For any given model, we first generated a continuous risk factor, age, from a normal distribution of mean 60 and standard deviation 10. Then we generated the case-control status based on the corresponding penetrance function and age (assuming SNP 1 and 2 are the two functional polymorphisms):

log (P (c a s e | S N P 1 = i, S N P 2 = j)) = log (f_{i j}) - 0.05 • (80 - a g e)

Here f_ij is the element from the i-th row and j-th column of the penetrance function. In this model, age has a continuous effect on the phenotype. When age = 80, the probability of being a case is the same as the one given in penetrance function, f_ij. When age = 60, this probability will drop to f_ij/2. With age increases of one year, there is an approximate 3.5% increase in risk of being a case.

We used a median cutoff to dichotomize age so that it could be treated as a covariate in the proposed sampling methods. We used over-sampling and under-sampling to remove the age effect and then ran MDR to select the best model from all one-, two-, and three-way models. We also run GMDR on the same datasets with true age as a continuous variable.

The best model was defined as the one with highest balanced testing accuracy. If a tie occurred, CVC was used to break the tie. If there was still a tie, we chose the most parsimonious model.
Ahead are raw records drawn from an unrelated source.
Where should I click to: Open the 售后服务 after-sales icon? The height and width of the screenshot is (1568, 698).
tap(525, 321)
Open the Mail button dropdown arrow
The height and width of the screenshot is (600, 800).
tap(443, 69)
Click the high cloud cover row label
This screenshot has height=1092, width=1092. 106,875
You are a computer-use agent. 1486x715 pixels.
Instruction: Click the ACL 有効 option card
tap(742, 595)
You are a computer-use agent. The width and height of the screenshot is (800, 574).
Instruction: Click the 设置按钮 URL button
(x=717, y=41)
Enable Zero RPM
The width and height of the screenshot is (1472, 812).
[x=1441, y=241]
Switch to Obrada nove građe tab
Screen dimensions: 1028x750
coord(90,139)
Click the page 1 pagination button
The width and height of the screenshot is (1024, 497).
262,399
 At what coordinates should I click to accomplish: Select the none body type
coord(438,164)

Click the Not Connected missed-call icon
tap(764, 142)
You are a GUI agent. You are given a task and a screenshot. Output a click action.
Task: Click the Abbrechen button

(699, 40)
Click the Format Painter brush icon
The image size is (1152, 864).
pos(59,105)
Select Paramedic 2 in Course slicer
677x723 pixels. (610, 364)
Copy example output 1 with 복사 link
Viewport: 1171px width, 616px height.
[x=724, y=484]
Power or success rate was defined as the number of times the best model contained the two functional polymorphisms in the absence of age out of each set of 1,000 datasets. We then averaged these results over the five models with the heritability-allele frequency combination. We also estimated the 95% confidence interval for the power or success rate estimation based on binomial distribution with normal approximation.

Application to Bladder Cancer

We demonstrated the use of the new covariate adjustment method with real data by applying it to a genetic epidemiology study that examined the relationship between DNA repair gene SNPs, smoking, and bladder cancer susceptibility that was previously analyzed using MDR and a 1,000-fold permutation test [Andrew et al., 2006]. The study analyzed 355 bladder cancer cases and 559 controls ascertained from the state of New Hampshire and focused specifically on genes that play an important role in the repair of DNA sequences that have been damaged by chemical compounds (e.g. carcinogens). Seven SNPs were measured, including two from the X-ray repair cross-complementing group 1 (XRCC1) gene, one from the XRCC3 gene, two from the Xeroderma pigmentosum group D (XPD) gene, one from the nucleotide excision repair (XPC) gene, and one from the AP endonuclease 1 (APE1) gene. Each of these genes plays an important role in DNA repair. Smoking is a known risk factor for bladder cancer and was included in the analysis along with gender and age for a total of 10 attributes. Age was discretized to > or ≤50 years.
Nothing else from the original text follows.